He returned to the tea firm but now with an insatiable appetite to discover the riches of the musical repertoire. In the early part of the Second World War he attended Dame Myra Hess's lunchtime concerts in the National Gallery and similar ones in the Royal Exchange in the City. It was these that inspired him to form a music club to promote lunchtime concerts all the year round.
In 1943 he started the City Music Society, engaging distinguished performers from the very beginning. Three years later he persuaded the Goldsmiths' Company to allow their fine hall to be used for a series of evening concerts. The first featured the Philharmonia String Quartet, Denis Matthews and the Zorian Quartet. By 1947 the lunchtime recitals found a permanent home at the Bishopsgate Institute. Fifty years on the society still presents series in these two splendid halls, Ivan Sutton in that time having organised 1,745 concerts.
By the early 1960s Sutton found that music was taking an ever-increasing part in his life. He recalled that one Monday morning his secretary said "she thought I was much more interested in music than tea, and I told her she was probably right!" He decided to abandon tea and take up music full-time. His sale of the family firm left him comfortably well-off and free to develop his ideas. He suggested to Lord Crowther, then chairman of Trust House Hotels, that he could promote concerts in the group's hotels. The scheme began in the Swan at Lavenham in Suffolk in 1966 and was taken up elsewhere.
The weekends of fine food, excellent concerts and comfortable accommodation in superb surroundings served a dual purpose of boosting the income of both the artists and the hotels. Perhaps his greatest coup was to persuade Sviatoslav Richter to play for one weekend at the Swan, before an audience of 120 rather than the usual 3,000.

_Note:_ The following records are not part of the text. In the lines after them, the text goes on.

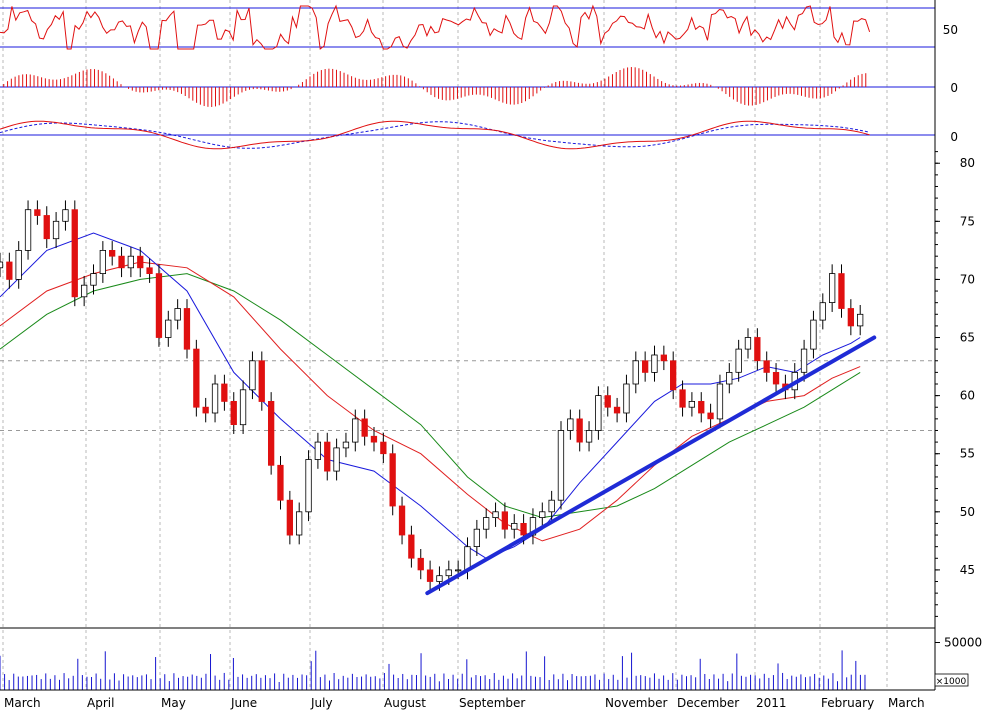 This screenshot has height=715, width=990. Describe the element at coordinates (968, 454) in the screenshot. I see `price-y-tick-label: 55` at that location.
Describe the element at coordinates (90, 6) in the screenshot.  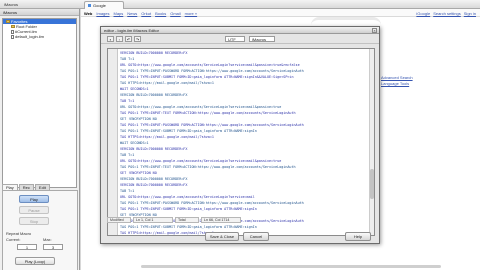
I see `tab-favicon-icon` at that location.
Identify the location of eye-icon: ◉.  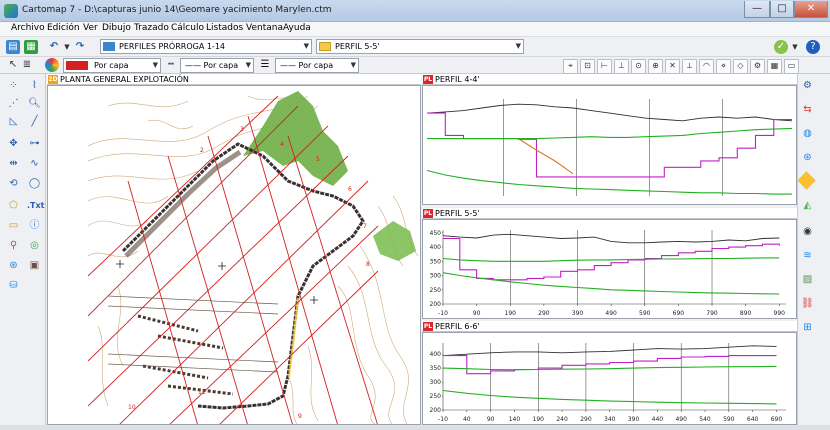
(808, 232).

For three years, 1981-83, Sutton was Artistic Director of the City of London Festival, attracting higher-calibre artists and larger audiences than ever before. He also advised the London Symphony Orchestra and served in different capacities with the Park Lane Group, the Nash Ensemble and the London International String Quartet Competition. He travelled widely and was a frequent visitor to Hungary where he "discovered" the young Takacs Quartet, encouraging them to visit England, where they won the first Portsmouth International String Quartet Competition.
This was typical of Sutton's approach. He established a pattern of engaging a mixture of established artists and young players at the start of their careers for the City Music Society's concerts. He gave engagements to many - such as Jacqueline Du Pre (at 16), Julian Bream (at 17) and Stephen Bishop - who later become household names. He also encouraged new music, establishing a tradition of commissioning works from British composers with financial contributions from the society's members. There have been 17 so far - the first in 1964 from Richard Rodney Bennett, the most recent in 1993 from Diana Burrell.
Ivan Sutton was a man of great charm, sincerity and wide-ranging but discriminating taste. His self-effacing modesty hid a formidable knowledge and wisdom. He was held in regard for his courtesy and integrity in dealing with artistic and business matters and will be remembered for the warmth of his greeting, his friendliness and genuine interest in others. Many people "discovered" music because of Ivan Sutton's concerts - audiences, as much as artists and composers, have good reason to remember a remarkable man.
Leslie East
Ivan James Sutton, music impresario and businessman: born Purley, Surrey 27 December 1914; chairman, Sutton and Home Ltd 1944-66; founder and Chairman, City Music Society 1943-93, President 1993- 96; MBE 1964; Hon GSM 1977; married 1940 Dorothy Johnson (died 1981; one son, two daughters); died London 27 May 1996.